[Stored data]
※

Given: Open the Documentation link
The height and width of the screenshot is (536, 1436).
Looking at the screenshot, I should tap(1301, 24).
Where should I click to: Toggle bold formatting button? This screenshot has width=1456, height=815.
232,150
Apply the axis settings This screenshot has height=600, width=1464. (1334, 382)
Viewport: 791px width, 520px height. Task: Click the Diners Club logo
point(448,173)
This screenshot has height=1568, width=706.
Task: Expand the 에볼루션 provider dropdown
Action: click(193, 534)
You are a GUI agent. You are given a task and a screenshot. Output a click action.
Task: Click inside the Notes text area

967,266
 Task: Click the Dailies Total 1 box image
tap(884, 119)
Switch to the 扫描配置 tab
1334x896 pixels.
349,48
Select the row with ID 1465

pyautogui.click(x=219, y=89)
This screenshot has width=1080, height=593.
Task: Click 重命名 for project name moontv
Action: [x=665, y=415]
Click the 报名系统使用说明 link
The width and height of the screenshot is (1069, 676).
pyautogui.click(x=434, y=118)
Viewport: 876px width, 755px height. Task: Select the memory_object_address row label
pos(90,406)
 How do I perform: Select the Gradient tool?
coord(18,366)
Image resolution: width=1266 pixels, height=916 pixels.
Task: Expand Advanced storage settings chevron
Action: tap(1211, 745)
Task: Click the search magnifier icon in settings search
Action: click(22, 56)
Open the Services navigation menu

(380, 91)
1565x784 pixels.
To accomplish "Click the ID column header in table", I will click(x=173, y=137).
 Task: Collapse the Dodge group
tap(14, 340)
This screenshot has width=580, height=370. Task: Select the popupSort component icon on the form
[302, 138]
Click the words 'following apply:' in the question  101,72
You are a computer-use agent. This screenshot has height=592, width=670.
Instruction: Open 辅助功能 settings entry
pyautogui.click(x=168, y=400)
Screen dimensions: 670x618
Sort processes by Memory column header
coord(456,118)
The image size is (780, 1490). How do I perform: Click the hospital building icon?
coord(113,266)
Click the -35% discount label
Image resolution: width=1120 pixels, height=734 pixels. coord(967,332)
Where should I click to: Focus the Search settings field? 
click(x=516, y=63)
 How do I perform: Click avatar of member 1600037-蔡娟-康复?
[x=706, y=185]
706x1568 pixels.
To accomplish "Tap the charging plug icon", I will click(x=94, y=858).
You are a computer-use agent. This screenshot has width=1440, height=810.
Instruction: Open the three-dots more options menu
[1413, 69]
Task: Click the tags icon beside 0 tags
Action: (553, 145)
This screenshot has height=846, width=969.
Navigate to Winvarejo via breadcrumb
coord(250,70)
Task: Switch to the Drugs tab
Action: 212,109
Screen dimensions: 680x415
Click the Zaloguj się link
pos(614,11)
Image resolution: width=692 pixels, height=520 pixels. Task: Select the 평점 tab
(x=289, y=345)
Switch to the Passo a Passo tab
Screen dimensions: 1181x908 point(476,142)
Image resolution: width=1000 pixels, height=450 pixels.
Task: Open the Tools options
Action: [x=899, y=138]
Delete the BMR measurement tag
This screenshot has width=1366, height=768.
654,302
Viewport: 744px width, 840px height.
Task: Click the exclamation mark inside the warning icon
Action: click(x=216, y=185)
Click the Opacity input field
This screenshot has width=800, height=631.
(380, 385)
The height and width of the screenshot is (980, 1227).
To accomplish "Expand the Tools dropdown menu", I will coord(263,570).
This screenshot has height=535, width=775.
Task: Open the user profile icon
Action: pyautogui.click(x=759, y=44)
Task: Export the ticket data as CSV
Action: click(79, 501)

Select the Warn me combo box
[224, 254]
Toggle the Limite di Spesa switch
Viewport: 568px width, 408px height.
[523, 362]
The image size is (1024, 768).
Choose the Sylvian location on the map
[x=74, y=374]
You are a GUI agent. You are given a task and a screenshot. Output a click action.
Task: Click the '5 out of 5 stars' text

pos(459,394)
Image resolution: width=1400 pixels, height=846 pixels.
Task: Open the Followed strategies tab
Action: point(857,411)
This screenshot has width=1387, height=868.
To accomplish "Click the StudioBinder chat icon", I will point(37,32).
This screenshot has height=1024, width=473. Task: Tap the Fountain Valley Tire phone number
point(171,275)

※

After locating the line with "Click the words" above, return that line and every later line through the one with "This screenshot has height=846, width=969.", word for word and with nothing else.

▶ COMPLETED EXERCISE
Click the words 'following apply:' in the question  101,72
You are a computer-use agent. This screenshot has height=592, width=670.
Instruction: Open 辅助功能 settings entry
pyautogui.click(x=168, y=400)
Screen dimensions: 670x618
Sort processes by Memory column header
coord(456,118)
The image size is (780, 1490). How do I perform: Click the hospital building icon?
coord(113,266)
Click the -35% discount label
Image resolution: width=1120 pixels, height=734 pixels. coord(967,332)
Where should I click to: Focus the Search settings field? 
click(x=516, y=63)
 How do I perform: Click avatar of member 1600037-蔡娟-康复?
[x=706, y=185]
706x1568 pixels.
To accomplish "Tap the charging plug icon", I will click(x=94, y=858).
You are a computer-use agent. This screenshot has width=1440, height=810.
Instruction: Open the three-dots more options menu
[1413, 69]
Task: Click the tags icon beside 0 tags
Action: (553, 145)
This screenshot has height=846, width=969.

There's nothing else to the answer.